## Tarefa 1
Reescreva, nos registros, tudo desde a linha que contém "Identify the location of tag-type-combo: DoD96." até a linha que contém "The height and width of the screenshot is (924, 1860).", inclusive as duas, trocando "screenshot" por "image" e mantendo o restante sem alteração.

## Trecho fornecido
((
2. A medida da nossa resolução será nosso progresso, e grande
solicitude exige o sério aproveitamento. Se aquele que toma
enérgicas resoluções tantas vezes cai, que será daquele que as
toma raramente ou menos firmemente propõe? Sucede, porém,
de vários modos deixarmos o nosso propósito; e raras vezes
passa sem dano qualquer leve omissão de nossos exercícios. O
propósito dos justos mais se firma na graça de Deus, que em
sua própria sabedoria; nela confiam sempre, em qualquer
empreendimento. Porque o homem propõe, mas Deus dispõe, e
não está na mão do homem o seu caminho (Jer 10,23).
1. Quando, por motivo de piedade ou proveito do próximo,
se deixa alguma vez o costumado exercício, fácil é
reparar
2. depois essa falta; omiti-lo, porém, facilmente, por enfado
ou negligência, já é bastante culpável, e sentir-se-á o
prejuízo. Esforcemo-nos quanto pudermos, ainda assim cairemos em muitas faltas; contudo, devemos sempre
fazer um propósito determinado, mormente contra os
principais obstáculos do nosso progresso espiritual.
Devemos examinar e ordenar tanto o interior como o
exterior, porque ambos importam ao nosso
aproveitamento.
3. Se não podes continuamente estar recolhido, recolhe-te de vez
em quando, ao menos uma vez por dia, pela manhã ou à noite.
De manhã toma resoluções, e à noite examina tuas ações:
como te houveste hoje em palavras, obras e pensamentos,
porque nisso, talvez não raro, tenhas ofendido a Deus e ao
próximo. Arma-te varonilmente contra as maldades do
demônio; refreia a gula, e facilmente refrearás todo apetite
carnal. Nunca estejas de todo desocupado, mas lê ou escreve
ou reza ou medita ou faze alguma coisa de proveito comum.
Nos exercícios corporais, porém, haja toda discrição, porque
não convém igualmente a todos.
))
## Tarefa 2
Reproduza do trecho fornecido tudo desde "1. Quando, por" até "ou à noite.", sem mudar nada.

## Dados da tarefa
((
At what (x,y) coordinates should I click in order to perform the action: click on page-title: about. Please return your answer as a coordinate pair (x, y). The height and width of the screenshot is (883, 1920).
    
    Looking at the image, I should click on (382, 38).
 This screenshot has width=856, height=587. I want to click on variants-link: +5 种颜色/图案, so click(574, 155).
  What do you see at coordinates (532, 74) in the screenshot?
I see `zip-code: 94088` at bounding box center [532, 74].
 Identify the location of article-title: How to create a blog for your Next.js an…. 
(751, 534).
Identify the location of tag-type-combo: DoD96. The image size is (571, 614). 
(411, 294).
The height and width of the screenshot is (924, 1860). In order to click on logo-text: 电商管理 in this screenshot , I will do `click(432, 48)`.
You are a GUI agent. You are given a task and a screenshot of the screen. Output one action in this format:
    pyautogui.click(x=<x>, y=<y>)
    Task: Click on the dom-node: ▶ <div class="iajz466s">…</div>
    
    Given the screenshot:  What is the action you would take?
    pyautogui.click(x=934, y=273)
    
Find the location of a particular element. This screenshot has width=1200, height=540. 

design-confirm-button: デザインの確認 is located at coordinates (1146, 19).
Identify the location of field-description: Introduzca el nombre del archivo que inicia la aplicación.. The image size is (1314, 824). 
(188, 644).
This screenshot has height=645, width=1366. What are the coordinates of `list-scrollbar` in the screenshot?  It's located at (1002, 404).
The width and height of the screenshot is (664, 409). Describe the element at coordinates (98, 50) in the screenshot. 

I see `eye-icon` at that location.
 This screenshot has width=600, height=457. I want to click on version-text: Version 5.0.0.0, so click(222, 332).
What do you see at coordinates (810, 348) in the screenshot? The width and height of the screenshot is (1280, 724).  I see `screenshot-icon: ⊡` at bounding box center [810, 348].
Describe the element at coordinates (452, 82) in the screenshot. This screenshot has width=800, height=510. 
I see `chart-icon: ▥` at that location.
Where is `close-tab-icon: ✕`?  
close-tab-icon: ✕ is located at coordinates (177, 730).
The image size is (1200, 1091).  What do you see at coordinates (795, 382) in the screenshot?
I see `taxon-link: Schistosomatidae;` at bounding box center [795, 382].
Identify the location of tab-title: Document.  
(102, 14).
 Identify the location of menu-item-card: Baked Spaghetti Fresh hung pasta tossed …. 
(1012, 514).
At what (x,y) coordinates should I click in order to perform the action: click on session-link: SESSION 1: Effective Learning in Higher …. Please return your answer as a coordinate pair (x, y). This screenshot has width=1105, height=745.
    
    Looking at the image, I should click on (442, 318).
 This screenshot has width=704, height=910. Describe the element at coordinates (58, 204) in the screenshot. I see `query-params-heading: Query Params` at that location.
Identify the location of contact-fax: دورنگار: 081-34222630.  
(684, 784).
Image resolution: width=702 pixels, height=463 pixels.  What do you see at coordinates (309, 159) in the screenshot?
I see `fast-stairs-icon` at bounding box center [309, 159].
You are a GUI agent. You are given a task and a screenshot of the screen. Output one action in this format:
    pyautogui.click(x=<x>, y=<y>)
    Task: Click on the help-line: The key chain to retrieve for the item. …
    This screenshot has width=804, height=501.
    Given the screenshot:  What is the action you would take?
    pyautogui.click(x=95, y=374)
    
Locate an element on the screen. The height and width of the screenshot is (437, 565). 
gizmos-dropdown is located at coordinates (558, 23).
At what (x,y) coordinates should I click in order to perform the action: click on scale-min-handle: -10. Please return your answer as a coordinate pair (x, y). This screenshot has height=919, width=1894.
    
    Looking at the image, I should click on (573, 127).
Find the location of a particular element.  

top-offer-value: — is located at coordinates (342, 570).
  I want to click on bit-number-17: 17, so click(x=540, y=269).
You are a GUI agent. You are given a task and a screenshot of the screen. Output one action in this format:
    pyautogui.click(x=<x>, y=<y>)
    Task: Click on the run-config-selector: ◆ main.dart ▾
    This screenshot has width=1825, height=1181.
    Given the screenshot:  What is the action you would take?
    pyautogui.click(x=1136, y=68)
))
## Resposta final 1
Identify the location of tag-type-combo: DoD96. The image size is (571, 614). 
(411, 294).
The height and width of the image is (924, 1860). In order to click on logo-text: 电商管理 in this image , I will do `click(432, 48)`.

## Resposta final 2
1. Quando, por motivo de piedade ou proveito do próximo,
se deixa alguma vez o costumado exercício, fácil é
reparar
2. depois essa falta; omiti-lo, porém, facilmente, por enfado
ou negligência, já é bastante culpável, e sentir-se-á o
prejuízo. Esforcemo-nos quanto pudermos, ainda assim cairemos em muitas faltas; contudo, devemos sempre
fazer um propósito determinado, mormente contra os
principais obstáculos do nosso progresso espiritual.
Devemos examinar e ordenar tanto o interior como o
exterior, porque ambos importam ao nosso
aproveitamento.
3. Se não podes continuamente estar recolhido, recolhe-te de vez
em quando, ao menos uma vez por dia, pela manhã ou à noite.